- Records for the exercise
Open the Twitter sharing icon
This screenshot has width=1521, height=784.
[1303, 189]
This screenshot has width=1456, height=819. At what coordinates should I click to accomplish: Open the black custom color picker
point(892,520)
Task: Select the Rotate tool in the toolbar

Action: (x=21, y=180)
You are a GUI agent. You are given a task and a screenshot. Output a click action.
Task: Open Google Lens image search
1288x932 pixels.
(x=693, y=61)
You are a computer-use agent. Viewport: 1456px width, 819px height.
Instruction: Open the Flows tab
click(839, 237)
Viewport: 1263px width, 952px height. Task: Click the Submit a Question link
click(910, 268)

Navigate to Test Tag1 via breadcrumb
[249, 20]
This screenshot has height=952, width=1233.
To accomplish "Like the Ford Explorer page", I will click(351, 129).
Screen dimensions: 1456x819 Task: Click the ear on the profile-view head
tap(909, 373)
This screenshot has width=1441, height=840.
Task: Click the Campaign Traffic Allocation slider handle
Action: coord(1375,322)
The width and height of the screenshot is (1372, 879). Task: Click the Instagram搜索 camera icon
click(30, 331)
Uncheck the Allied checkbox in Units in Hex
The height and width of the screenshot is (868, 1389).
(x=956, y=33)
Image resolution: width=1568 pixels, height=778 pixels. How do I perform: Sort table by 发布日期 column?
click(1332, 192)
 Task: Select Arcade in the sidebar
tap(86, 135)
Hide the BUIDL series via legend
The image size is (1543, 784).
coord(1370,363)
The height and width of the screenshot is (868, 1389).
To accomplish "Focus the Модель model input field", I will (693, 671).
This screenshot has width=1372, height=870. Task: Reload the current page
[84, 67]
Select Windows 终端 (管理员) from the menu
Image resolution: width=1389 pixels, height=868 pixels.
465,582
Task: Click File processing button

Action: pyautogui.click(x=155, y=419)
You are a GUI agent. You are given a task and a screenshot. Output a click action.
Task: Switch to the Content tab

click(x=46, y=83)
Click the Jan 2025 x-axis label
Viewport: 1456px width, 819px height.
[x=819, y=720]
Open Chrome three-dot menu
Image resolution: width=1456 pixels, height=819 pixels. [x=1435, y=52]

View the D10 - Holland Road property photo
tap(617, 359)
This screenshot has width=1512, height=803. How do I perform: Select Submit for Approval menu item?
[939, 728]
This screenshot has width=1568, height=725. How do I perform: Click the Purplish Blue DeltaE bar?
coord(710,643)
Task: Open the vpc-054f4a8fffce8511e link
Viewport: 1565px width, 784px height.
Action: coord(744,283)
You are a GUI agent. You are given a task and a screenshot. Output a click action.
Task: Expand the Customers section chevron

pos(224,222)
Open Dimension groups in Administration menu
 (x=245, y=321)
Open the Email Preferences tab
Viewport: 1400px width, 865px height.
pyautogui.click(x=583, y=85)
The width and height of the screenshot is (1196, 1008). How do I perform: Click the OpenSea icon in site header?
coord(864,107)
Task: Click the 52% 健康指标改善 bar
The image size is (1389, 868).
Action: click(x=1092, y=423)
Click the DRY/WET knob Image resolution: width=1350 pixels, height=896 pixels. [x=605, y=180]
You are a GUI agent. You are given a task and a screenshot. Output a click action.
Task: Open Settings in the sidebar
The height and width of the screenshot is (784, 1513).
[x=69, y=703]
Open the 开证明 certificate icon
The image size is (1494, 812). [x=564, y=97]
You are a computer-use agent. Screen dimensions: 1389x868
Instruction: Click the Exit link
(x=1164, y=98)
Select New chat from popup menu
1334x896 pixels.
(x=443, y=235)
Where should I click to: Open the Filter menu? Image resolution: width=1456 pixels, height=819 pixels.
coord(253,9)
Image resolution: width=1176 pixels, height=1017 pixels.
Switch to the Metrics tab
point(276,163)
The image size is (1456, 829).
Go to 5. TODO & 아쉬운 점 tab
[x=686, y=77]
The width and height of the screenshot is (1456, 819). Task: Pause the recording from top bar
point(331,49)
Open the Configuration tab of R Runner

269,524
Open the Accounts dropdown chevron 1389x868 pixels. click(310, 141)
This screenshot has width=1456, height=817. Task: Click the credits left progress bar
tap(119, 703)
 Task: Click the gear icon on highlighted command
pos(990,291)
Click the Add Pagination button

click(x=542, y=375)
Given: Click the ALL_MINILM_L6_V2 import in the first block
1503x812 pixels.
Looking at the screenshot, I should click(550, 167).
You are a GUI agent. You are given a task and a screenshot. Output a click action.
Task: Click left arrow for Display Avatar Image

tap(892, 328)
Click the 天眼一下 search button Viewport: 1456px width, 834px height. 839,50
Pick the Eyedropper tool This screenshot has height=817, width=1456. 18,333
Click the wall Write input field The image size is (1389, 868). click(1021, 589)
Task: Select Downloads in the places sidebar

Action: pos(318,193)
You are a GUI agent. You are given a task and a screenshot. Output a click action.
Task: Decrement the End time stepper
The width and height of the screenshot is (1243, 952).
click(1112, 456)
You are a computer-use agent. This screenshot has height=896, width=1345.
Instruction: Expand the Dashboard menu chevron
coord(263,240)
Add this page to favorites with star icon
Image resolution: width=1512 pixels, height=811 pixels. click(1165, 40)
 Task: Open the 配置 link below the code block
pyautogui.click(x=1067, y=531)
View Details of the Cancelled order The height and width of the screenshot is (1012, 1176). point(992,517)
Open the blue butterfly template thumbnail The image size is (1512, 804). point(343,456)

- What you should do
Without omitting anything, output the data verbatim.

- Solution to the problem
Open the Twitter sharing icon
This screenshot has width=1521, height=784.
[1303, 189]
This screenshot has width=1456, height=819. At what coordinates should I click to accomplish: Open the black custom color picker
point(892,520)
Task: Select the Rotate tool in the toolbar

Action: (x=21, y=180)
You are a GUI agent. You are given a task and a screenshot. Output a click action.
Task: Open Google Lens image search
1288x932 pixels.
(x=693, y=61)
You are a computer-use agent. Viewport: 1456px width, 819px height.
Instruction: Open the Flows tab
click(839, 237)
Viewport: 1263px width, 952px height. Task: Click the Submit a Question link
click(910, 268)

Navigate to Test Tag1 via breadcrumb
[249, 20]
This screenshot has height=952, width=1233.
To accomplish "Like the Ford Explorer page", I will click(351, 129).
Screen dimensions: 1456x819 Task: Click the ear on the profile-view head
tap(909, 373)
This screenshot has width=1441, height=840.
Task: Click the Campaign Traffic Allocation slider handle
Action: coord(1375,322)
The width and height of the screenshot is (1372, 879). Task: Click the Instagram搜索 camera icon
click(30, 331)
Uncheck the Allied checkbox in Units in Hex
The height and width of the screenshot is (868, 1389).
(x=956, y=33)
Image resolution: width=1568 pixels, height=778 pixels. How do I perform: Sort table by 发布日期 column?
click(1332, 192)
 Task: Select Arcade in the sidebar
tap(86, 135)
Hide the BUIDL series via legend
The image size is (1543, 784).
coord(1370,363)
The height and width of the screenshot is (868, 1389).
To accomplish "Focus the Модель model input field", I will (693, 671).
This screenshot has width=1372, height=870. Task: Reload the current page
[84, 67]
Select Windows 终端 (管理员) from the menu
Image resolution: width=1389 pixels, height=868 pixels.
465,582
Task: Click File processing button

Action: pyautogui.click(x=155, y=419)
You are a GUI agent. You are given a task and a screenshot. Output a click action.
Task: Switch to the Content tab

click(x=46, y=83)
Click the Jan 2025 x-axis label
Viewport: 1456px width, 819px height.
[x=819, y=720]
Open Chrome three-dot menu
Image resolution: width=1456 pixels, height=819 pixels. [x=1435, y=52]

View the D10 - Holland Road property photo
tap(617, 359)
This screenshot has width=1512, height=803. How do I perform: Select Submit for Approval menu item?
[939, 728]
This screenshot has width=1568, height=725. How do I perform: Click the Purplish Blue DeltaE bar?
coord(710,643)
Task: Open the vpc-054f4a8fffce8511e link
Viewport: 1565px width, 784px height.
Action: coord(744,283)
You are a GUI agent. You are given a task and a screenshot. Output a click action.
Task: Expand the Customers section chevron

pos(224,222)
Open Dimension groups in Administration menu
 (x=245, y=321)
Open the Email Preferences tab
Viewport: 1400px width, 865px height.
pyautogui.click(x=583, y=85)
The width and height of the screenshot is (1196, 1008). How do I perform: Click the OpenSea icon in site header?
coord(864,107)
Task: Click the 52% 健康指标改善 bar
The image size is (1389, 868).
Action: click(x=1092, y=423)
Click the DRY/WET knob Image resolution: width=1350 pixels, height=896 pixels. [x=605, y=180]
You are a GUI agent. You are given a task and a screenshot. Output a click action.
Task: Open Settings in the sidebar
The height and width of the screenshot is (784, 1513).
[x=69, y=703]
Open the 开证明 certificate icon
The image size is (1494, 812). [x=564, y=97]
You are a computer-use agent. Screen dimensions: 1389x868
Instruction: Click the Exit link
(x=1164, y=98)
Select New chat from popup menu
1334x896 pixels.
(x=443, y=235)
Where should I click to: Open the Filter menu? Image resolution: width=1456 pixels, height=819 pixels.
coord(253,9)
Image resolution: width=1176 pixels, height=1017 pixels.
Switch to the Metrics tab
point(276,163)
The image size is (1456, 829).
Go to 5. TODO & 아쉬운 점 tab
[x=686, y=77]
The width and height of the screenshot is (1456, 819). Task: Pause the recording from top bar
point(331,49)
Open the Configuration tab of R Runner

269,524
Open the Accounts dropdown chevron 1389x868 pixels. click(310, 141)
This screenshot has width=1456, height=817. Task: Click the credits left progress bar
tap(119, 703)
 Task: Click the gear icon on highlighted command
pos(990,291)
Click the Add Pagination button

click(x=542, y=375)
Given: Click the ALL_MINILM_L6_V2 import in the first block
1503x812 pixels.
Looking at the screenshot, I should click(550, 167).
You are a GUI agent. You are given a task and a screenshot. Output a click action.
Task: Click left arrow for Display Avatar Image

tap(892, 328)
Click the 天眼一下 search button Viewport: 1456px width, 834px height. 839,50
Pick the Eyedropper tool This screenshot has height=817, width=1456. 18,333
Click the wall Write input field The image size is (1389, 868). click(1021, 589)
Task: Select Downloads in the places sidebar

Action: pos(318,193)
You are a GUI agent. You are given a task and a screenshot. Output a click action.
Task: Decrement the End time stepper
The width and height of the screenshot is (1243, 952).
click(1112, 456)
You are a computer-use agent. This screenshot has height=896, width=1345.
Instruction: Expand the Dashboard menu chevron
coord(263,240)
Add this page to favorites with star icon
Image resolution: width=1512 pixels, height=811 pixels. click(1165, 40)
 Task: Open the 配置 link below the code block
pyautogui.click(x=1067, y=531)
View Details of the Cancelled order The height and width of the screenshot is (1012, 1176). point(992,517)
Open the blue butterfly template thumbnail The image size is (1512, 804). point(343,456)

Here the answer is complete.